As political theater, the spectacle of health care providers joining President Obama in a pledge to constrain medical costs sure beats a rerun of Harry and Louise. And it may well avert an encore performance, which would be a good thing. The anti-Clintoncare commercials were created by providers as a show of their frustration at being shut out of the process.
Including them this time is a lesson learned that will yield important positive atmospherics. My enthusiasm is muted by the feeling that is yet another event in the "save by spending more" competition that's been diverting us from the real issues for years. It may not be as phony as promises of a free lunch; it seems to offer an amazingly cheap one.
In fact, we've seen this show before. Somehow the long-term savings never quite meet the promises made in justifying the short-term spending, or investment as proponents tend to call it (as in "invest in educating kids today and you'll have fewer felons you'll have to house in expensive prisons tomorrow.")
While the numbers for health spending are bigger, this isn't unlike the consumer who buys a Prius to combat $4-a-gallon gas prices, but finds he never saves what he anticipated because gas has dropped to $2-a-gallon and registration fees have been hiked to make up the gas tax revenues lost.
Within the health community, this game has now been running for decades and has gotten fairly slick. Insurers and consumers argue that providing insurance for all would save money because it would eliminate the cost of uncompensated care that all of us must share, but it lowers total costs by treating people early before their problems became serious and expensive.
Drug firms argue that expensive hospitalizations could be avoided if more people took pills that cost less. Doctors claims that regular physician visits could avert emergency room care that costs a lot more. And, of course, some employers think that on-site gyms will result in fitter employees who are healthier.

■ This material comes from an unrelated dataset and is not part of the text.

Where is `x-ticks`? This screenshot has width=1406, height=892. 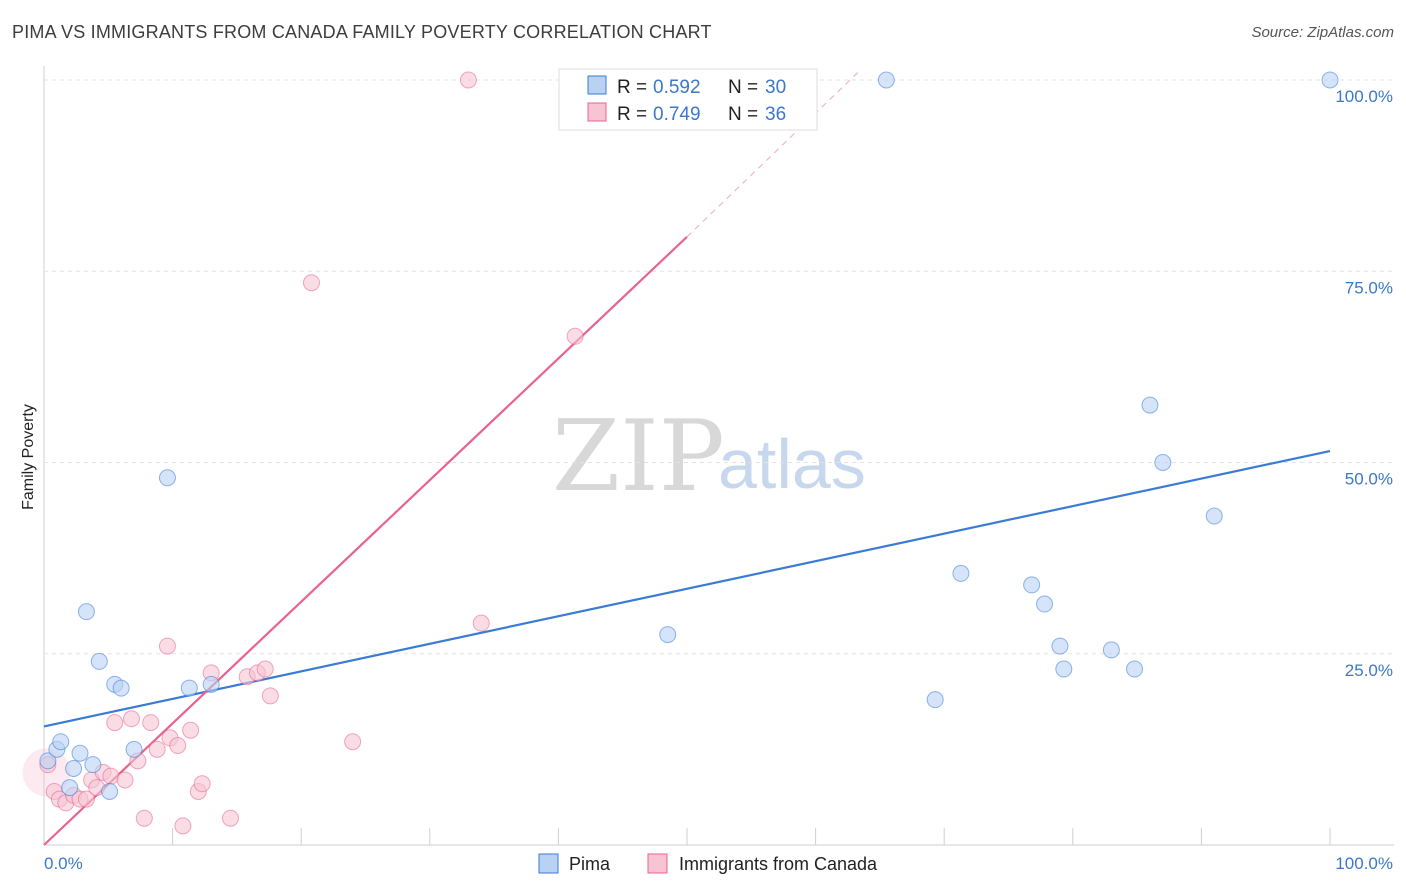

All of these are good ideas that are true some of the time. All of them have been tried. And none of them have proven to be the silver bullet that reversed the relentless growth of our national health bill.

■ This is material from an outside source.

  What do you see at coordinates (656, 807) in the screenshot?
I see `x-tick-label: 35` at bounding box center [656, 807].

Americans are consuming more drugs and spending fewer days in the hospital and while there's a theoretical argument that the bill would be even bigger had that not happened, the reality is that the pattern of growth hasn't been reversed -- or even slowed significantly.
The White House session is an effort to paper over the reality that some of the players are going to take a hit in a reorganized system. Ideally, everyone -- which is to say both patients and providers -- would get a bit less.
But it isn't likely that such a plan of shared sacrifice will elicit a chorus of kumbuyahs that this week's White House pep rally did.